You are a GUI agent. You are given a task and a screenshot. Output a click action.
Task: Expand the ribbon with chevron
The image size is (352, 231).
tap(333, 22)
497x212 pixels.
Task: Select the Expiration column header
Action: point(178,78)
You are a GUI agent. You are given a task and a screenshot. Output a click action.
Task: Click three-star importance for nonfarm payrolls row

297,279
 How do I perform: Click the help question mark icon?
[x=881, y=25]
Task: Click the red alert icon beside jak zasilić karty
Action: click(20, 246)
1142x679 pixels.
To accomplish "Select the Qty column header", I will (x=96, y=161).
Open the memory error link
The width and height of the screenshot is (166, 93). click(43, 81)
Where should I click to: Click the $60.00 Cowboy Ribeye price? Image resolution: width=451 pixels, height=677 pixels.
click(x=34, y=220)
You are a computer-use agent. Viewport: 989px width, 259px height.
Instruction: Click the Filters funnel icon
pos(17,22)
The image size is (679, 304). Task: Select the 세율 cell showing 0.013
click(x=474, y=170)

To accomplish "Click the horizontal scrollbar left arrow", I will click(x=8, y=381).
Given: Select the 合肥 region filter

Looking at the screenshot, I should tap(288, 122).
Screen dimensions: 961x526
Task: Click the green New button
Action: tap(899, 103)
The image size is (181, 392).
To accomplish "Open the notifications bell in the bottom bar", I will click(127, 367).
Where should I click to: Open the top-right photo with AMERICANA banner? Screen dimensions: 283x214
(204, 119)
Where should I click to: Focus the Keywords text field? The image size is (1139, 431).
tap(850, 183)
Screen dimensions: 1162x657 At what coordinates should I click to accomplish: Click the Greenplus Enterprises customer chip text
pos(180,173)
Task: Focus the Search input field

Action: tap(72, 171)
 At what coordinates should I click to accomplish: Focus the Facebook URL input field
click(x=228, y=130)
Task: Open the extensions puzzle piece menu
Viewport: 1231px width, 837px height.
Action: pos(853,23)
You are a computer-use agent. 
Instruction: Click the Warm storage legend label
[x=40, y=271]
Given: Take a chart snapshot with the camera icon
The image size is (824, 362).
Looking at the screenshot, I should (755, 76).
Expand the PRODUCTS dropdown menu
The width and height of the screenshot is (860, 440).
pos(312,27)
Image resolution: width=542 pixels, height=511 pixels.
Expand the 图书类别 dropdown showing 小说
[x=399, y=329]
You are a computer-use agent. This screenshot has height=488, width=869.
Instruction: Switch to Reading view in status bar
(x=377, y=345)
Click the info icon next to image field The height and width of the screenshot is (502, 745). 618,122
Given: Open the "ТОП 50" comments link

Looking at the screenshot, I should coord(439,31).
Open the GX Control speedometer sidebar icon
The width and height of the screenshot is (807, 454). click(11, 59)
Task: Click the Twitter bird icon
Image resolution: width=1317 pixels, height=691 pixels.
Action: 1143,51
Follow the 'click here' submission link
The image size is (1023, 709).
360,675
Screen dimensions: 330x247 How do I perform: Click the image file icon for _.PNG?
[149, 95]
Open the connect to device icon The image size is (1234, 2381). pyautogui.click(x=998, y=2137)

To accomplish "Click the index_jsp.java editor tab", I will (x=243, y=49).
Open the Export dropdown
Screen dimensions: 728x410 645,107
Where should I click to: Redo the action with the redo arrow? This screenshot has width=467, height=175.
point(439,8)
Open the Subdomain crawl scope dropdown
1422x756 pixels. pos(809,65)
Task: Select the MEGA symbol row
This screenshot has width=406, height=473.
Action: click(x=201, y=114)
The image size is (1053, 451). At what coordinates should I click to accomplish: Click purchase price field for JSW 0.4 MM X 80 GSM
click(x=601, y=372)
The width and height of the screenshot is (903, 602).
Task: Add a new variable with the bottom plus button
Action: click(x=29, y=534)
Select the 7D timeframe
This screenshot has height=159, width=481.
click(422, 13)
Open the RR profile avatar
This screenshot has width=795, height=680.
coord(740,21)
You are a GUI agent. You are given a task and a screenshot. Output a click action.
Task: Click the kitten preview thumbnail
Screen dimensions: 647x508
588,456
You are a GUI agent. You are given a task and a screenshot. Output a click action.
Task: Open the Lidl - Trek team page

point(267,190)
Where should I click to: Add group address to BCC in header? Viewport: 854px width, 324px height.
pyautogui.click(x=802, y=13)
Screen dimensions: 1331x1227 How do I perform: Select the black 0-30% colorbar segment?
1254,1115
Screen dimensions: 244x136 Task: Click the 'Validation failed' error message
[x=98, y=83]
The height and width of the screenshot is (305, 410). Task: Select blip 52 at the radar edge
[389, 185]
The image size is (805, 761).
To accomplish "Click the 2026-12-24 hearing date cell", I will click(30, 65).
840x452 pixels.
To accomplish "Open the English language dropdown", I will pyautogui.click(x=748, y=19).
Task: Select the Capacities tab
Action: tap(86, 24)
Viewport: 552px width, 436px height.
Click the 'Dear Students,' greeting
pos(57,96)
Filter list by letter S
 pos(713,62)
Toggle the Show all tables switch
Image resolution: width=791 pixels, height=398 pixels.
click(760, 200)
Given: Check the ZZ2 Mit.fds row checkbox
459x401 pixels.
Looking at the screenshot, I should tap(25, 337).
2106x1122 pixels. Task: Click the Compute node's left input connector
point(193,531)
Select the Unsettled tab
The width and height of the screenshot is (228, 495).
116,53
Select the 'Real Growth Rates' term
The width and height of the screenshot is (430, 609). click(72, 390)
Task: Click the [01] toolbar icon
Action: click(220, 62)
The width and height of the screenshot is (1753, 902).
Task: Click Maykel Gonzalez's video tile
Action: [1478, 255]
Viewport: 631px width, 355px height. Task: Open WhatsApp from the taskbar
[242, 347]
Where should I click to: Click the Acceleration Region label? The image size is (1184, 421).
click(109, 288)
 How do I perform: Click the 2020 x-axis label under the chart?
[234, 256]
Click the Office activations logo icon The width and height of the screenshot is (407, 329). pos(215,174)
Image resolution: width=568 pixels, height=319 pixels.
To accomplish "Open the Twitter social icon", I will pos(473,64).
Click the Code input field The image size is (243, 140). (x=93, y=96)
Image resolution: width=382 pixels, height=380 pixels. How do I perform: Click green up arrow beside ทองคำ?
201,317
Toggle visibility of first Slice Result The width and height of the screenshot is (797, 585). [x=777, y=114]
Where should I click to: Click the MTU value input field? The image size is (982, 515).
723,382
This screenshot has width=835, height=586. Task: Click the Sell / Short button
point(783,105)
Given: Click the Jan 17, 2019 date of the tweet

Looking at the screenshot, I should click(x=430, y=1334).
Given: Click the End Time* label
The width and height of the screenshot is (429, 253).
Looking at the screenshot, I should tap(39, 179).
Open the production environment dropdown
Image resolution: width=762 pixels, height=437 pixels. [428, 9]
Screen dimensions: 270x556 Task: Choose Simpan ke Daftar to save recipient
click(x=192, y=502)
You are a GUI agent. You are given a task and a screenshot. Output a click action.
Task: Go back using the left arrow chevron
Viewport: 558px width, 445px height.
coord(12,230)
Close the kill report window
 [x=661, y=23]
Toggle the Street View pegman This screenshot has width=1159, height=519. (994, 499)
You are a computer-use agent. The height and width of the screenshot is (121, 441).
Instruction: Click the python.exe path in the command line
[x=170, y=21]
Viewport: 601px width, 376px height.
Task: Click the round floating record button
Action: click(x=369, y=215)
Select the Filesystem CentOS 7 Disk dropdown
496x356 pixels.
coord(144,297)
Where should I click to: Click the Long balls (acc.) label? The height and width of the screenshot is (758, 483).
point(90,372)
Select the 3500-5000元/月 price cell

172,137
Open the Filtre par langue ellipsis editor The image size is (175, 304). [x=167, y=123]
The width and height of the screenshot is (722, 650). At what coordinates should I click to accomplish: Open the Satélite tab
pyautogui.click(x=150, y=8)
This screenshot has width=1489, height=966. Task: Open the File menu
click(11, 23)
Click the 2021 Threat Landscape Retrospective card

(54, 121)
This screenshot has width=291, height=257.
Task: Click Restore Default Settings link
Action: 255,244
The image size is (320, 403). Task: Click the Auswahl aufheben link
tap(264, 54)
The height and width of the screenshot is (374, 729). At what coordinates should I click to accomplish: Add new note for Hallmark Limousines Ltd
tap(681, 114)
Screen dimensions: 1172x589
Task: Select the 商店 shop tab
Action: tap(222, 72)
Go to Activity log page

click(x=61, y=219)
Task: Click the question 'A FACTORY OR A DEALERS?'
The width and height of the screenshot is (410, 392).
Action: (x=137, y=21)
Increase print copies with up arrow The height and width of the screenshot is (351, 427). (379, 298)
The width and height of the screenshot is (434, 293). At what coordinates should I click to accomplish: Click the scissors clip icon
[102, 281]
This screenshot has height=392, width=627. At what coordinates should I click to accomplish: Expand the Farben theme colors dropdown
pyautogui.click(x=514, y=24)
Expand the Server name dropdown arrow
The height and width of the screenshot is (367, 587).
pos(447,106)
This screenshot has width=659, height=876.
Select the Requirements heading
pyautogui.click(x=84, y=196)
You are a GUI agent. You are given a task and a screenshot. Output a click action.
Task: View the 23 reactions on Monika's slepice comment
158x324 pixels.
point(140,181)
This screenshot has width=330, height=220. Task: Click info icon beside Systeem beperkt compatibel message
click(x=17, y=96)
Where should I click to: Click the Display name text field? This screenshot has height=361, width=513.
*****
## TASK BRIEF
Out of the records above, pull the lines that include the word "chevron".

## SOLUTION TO THE EXERCISE
Task: Expand the ribbon with chevron
Task: Go back using the left arrow chevron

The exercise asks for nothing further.